Created on 2014-09-17 07:36 by oconnor663, last changed 2022-04-11 14:58 by admin. This issue is now closed.

Messages (6)
msg226985 - (view) Author: Jack O'Connor (oconnor663) * Date: 2014-09-17 07:36
The following test script prints a KeyboardInterrupt traceback (expected), but also an AttributeError traceback (unexpected):


import asyncio
@asyncio.coroutine
def main():
    raise KeyboardInterrupt
asyncio.get_event_loop().run_until_complete(main())

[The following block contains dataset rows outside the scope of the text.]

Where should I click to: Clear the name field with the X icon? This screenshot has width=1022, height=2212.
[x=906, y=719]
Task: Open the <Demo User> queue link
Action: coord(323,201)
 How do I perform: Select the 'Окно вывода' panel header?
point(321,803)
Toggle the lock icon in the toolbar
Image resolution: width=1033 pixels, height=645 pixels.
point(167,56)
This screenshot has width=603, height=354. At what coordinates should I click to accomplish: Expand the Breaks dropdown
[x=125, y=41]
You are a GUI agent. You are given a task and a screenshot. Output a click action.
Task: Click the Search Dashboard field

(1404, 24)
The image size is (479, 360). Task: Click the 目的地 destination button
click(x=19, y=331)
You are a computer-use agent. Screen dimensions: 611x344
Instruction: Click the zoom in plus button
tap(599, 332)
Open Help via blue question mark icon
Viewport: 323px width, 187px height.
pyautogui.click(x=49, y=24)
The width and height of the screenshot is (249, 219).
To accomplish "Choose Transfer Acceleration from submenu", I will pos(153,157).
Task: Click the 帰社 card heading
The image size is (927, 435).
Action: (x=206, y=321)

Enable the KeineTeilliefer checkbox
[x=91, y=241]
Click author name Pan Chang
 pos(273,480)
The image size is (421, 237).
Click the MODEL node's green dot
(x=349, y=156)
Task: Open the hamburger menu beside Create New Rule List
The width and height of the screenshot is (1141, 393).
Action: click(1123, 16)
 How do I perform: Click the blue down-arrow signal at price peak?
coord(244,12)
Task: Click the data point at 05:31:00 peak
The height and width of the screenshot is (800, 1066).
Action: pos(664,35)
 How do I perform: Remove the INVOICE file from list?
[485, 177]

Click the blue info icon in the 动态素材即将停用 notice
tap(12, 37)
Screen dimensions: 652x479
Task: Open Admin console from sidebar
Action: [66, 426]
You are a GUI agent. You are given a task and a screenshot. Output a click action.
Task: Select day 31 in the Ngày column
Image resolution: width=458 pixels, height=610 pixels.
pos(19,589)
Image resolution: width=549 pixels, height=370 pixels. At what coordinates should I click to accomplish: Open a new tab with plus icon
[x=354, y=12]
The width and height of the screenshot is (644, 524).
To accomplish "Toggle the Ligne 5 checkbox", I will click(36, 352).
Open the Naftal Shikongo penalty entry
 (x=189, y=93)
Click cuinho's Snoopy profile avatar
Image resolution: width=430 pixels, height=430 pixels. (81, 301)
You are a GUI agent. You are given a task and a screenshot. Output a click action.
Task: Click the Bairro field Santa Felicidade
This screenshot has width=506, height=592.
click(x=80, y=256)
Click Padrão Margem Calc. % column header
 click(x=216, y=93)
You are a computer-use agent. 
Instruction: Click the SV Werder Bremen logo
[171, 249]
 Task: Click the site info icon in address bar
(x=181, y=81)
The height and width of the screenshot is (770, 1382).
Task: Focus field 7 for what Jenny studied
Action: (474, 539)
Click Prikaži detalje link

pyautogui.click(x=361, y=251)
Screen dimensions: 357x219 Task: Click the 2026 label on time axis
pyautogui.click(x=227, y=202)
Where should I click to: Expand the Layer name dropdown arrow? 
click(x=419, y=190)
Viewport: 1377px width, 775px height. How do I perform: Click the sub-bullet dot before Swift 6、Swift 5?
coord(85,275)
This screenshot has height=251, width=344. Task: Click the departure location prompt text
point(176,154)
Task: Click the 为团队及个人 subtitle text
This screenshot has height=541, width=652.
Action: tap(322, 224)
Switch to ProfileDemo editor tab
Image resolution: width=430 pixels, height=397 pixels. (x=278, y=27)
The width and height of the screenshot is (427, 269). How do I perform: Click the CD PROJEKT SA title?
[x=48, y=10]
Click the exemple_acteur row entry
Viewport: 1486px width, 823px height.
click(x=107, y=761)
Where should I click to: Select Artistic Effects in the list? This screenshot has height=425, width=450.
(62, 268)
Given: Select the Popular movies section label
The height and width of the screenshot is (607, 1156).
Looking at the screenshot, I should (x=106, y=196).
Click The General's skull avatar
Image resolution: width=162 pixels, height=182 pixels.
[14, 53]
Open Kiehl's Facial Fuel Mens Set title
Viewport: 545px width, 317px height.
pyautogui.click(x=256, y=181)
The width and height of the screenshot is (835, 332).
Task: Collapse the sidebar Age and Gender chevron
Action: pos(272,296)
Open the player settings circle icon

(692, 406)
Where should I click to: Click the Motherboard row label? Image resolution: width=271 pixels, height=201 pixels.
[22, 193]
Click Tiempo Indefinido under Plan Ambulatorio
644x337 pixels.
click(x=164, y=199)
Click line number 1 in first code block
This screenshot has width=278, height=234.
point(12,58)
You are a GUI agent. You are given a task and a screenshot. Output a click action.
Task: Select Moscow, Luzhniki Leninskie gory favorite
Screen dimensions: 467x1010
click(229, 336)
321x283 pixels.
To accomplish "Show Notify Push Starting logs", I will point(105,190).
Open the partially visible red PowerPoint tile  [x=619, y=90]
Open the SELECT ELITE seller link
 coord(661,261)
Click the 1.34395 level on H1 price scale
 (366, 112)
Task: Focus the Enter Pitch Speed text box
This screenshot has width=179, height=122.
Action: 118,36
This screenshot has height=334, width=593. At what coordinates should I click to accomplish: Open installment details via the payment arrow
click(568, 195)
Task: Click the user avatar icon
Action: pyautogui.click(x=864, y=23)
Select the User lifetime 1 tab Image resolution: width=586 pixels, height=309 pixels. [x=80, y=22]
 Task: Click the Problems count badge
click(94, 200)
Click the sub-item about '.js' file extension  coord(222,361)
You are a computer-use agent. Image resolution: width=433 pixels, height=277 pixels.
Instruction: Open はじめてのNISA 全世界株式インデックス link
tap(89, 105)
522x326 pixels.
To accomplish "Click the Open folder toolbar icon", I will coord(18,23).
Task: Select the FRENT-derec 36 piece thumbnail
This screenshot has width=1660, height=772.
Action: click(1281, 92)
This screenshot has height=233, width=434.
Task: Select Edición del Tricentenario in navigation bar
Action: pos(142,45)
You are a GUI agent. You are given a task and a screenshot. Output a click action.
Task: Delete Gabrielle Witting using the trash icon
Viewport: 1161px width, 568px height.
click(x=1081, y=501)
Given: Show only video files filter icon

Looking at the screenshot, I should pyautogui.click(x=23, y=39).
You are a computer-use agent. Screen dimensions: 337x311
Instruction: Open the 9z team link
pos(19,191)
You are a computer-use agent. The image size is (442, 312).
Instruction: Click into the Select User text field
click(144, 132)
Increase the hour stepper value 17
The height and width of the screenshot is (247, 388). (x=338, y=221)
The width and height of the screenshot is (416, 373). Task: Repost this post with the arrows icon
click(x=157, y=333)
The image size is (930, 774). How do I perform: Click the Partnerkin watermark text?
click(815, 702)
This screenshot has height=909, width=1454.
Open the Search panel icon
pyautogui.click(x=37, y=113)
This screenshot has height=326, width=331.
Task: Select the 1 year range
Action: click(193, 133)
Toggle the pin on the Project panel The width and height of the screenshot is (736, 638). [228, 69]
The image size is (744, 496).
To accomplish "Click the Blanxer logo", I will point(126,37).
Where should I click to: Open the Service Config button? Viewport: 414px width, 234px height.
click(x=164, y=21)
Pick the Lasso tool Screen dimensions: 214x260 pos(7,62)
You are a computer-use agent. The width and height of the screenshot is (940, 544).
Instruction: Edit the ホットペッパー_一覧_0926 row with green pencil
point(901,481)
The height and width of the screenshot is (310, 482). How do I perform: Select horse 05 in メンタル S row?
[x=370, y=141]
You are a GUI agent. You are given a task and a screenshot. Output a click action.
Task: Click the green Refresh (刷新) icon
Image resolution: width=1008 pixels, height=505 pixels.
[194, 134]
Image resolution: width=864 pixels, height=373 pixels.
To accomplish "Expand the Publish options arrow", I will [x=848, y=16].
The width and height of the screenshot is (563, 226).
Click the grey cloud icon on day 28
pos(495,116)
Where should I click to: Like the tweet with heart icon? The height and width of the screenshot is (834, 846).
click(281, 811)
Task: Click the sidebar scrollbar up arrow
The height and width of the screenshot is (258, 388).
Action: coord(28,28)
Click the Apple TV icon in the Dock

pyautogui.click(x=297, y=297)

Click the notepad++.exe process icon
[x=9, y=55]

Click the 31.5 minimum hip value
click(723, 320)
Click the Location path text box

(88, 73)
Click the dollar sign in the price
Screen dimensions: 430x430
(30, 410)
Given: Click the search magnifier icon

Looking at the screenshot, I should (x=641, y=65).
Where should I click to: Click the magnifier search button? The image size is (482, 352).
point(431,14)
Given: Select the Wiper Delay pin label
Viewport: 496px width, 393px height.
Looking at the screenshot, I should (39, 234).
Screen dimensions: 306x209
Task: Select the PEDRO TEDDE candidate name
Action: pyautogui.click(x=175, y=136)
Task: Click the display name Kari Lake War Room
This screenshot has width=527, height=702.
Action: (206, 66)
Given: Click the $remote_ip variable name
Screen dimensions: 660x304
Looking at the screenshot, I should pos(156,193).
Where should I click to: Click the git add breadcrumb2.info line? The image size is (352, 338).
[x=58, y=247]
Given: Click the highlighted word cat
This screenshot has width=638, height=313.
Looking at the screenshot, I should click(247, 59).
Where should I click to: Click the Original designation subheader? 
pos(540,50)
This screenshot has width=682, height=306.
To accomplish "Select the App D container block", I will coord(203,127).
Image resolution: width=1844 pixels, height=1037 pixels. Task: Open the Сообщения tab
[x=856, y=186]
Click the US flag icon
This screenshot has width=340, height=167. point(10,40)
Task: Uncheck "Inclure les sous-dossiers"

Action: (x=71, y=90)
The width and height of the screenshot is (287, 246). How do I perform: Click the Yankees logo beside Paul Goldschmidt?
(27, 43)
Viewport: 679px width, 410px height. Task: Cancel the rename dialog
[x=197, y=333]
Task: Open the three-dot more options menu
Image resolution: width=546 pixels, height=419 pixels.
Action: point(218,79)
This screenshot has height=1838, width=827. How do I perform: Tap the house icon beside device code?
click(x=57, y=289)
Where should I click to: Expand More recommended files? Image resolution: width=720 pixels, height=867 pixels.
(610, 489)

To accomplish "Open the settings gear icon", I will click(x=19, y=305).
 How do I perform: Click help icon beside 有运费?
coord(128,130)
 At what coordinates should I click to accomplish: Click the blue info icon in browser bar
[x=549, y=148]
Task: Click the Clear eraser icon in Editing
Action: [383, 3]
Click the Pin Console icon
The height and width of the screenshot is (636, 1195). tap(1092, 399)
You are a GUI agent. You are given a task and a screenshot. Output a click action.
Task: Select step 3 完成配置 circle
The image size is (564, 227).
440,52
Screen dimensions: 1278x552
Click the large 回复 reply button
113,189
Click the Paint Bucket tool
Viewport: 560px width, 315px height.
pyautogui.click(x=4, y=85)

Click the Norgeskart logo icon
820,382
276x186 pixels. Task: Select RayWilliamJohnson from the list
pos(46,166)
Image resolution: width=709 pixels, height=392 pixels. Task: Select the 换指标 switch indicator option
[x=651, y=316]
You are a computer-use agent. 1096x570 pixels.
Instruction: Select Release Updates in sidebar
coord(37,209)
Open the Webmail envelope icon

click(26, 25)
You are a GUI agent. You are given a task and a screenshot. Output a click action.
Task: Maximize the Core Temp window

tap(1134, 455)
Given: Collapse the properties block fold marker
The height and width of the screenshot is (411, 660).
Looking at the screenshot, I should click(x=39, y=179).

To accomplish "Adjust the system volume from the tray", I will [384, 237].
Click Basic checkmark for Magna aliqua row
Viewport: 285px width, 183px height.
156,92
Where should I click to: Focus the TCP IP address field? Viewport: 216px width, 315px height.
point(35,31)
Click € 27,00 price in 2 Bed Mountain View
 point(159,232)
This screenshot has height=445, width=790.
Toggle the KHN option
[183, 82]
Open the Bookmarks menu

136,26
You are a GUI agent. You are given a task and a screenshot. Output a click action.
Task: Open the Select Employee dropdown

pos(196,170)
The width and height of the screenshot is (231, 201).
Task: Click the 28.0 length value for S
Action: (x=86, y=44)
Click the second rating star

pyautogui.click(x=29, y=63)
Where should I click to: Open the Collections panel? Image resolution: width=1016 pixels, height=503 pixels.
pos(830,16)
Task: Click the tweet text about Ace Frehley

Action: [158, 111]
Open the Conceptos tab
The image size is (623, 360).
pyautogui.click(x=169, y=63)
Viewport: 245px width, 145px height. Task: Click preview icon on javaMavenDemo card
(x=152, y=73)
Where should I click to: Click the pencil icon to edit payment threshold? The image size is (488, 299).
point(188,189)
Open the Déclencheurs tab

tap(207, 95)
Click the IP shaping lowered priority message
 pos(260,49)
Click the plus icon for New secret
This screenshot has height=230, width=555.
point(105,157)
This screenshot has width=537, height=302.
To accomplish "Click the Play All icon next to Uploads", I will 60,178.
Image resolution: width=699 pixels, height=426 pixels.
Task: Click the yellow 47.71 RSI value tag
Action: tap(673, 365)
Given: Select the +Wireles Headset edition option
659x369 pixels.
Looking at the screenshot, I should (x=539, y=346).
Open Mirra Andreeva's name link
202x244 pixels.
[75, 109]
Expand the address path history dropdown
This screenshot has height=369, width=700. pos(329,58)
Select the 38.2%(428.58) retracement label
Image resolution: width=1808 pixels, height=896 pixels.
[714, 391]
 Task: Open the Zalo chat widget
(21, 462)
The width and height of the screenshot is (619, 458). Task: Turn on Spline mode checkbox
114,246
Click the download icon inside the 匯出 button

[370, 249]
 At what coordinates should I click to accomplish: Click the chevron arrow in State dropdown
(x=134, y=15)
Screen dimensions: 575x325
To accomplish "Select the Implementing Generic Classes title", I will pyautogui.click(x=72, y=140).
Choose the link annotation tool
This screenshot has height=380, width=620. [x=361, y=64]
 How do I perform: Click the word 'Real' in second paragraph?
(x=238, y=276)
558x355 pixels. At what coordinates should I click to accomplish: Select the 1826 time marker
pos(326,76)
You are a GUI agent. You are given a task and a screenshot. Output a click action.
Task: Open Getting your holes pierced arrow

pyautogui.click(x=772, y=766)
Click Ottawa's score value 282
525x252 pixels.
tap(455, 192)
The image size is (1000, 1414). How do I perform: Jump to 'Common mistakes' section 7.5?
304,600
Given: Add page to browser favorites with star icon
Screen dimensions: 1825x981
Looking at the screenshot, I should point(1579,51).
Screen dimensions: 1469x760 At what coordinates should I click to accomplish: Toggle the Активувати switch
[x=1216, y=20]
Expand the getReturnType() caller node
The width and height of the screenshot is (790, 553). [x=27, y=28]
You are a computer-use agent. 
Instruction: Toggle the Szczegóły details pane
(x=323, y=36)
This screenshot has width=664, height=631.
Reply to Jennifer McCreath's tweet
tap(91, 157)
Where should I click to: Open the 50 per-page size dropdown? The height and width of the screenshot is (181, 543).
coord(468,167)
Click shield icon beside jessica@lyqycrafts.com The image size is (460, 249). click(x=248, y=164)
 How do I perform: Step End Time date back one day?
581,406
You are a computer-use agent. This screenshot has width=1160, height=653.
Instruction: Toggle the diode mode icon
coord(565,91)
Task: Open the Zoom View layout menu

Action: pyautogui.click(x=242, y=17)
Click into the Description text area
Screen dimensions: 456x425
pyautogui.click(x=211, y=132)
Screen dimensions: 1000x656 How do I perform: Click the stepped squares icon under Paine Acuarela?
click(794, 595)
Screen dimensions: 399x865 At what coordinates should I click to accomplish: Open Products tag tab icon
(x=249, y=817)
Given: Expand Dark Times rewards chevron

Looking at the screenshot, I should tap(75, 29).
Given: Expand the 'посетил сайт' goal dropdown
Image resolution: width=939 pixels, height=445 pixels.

Traceback (most recent call last):
  File "test.py", line 9, in <module>
    asyncio.get_event_loop().run_until_complete(main())
  File "/usr/lib/python3.4/asyncio/base_events.py", line 203, in run_until_complete
    self.run_forever()
  File "/usr/lib/python3.4/asyncio/base_events.py", line 184, in run_forever
    self._run_once()
  File "/usr/lib/python3.4/asyncio/base_events.py", line 817, in _run_once
    handle._run()
  File "/usr/lib/python3.4/asyncio/events.py", line 39, in _run
    self._callback(*self._args)
  File "/usr/lib/python3.4/asyncio/tasks.py", line 321, in _step
    result = next(coro)
  File "/usr/lib/python3.4/asyncio/tasks.py", line 103, in coro
    res = func(*args, **kw)
  File "test.py", line 6, in main
    raise KeyboardInterrupt
KeyboardInterrupt
--- Logging error ---
Traceback (most recent call last):
--- Logging error ---
Traceback (most recent call last):
Exception ignored in: <bound method Task.__del__ of Task(<coro>)<exception=KeyboardInterrupt()>>
Traceback (most recent call last):
  File "/usr/lib/python3.4/asyncio/futures.py", line 184, in __del__
  File "/usr/lib/python3.4/asyncio/base_events.py", line 725, in call_exception_handler
  File "/usr/lib/python3.4/logging/__init__.py", line 1296, in error
  File "/usr/lib/python3.4/logging/__init__.py", line 1402, in _log
  File "/usr/lib/python3.4/logging/__init__.py", line 1412, in handle
  File "/usr/lib/python3.4/logging/__init__.py", line 1482, in callHandlers
  File "/usr/lib/python3.4/logging/__init__.py", line 846, in handle
  File "/usr/lib/python3.4/logging/__init__.py", line 977, in emit
  File "/usr/lib/python3.4/logging/__init__.py", line 899, in handleError
  File "/usr/lib/python3.4/traceback.py", line 169, in print_exception
  File "/usr/lib/python3.4/traceback.py", line 153, in _format_exception_iter
  File "/usr/lib/python3.4/traceback.py", line 18, in _format_list_iter
  File "/usr/lib/python3.4/traceback.py", line 65, in _extract_tb_or_stack_iter
  File "/usr/lib/python3.4/linecache.py", line 15, in getline
  File "/usr/lib/python3.4/linecache.py", line 41, in getlines
  File "/usr/lib/python3.4/linecache.py", line 126, in updatecache
  File "/usr/lib/python3.4/tokenize.py", line 437, in open
AttributeError: 'module' object has no attribute 'open'


The issue is that Task._step() calls self.set_exception() for both Exceptions and BaseExceptions, but it reraises BaseExceptions. That means that the BaseEventLoop never gets to call future.result() to clear the exception when it's a BaseException. Future.__del__ eventually tries to log this uncleared exception, but something about the circumstances of program exit (caused by the same exception) has already cleaned up the builtins needed for logging.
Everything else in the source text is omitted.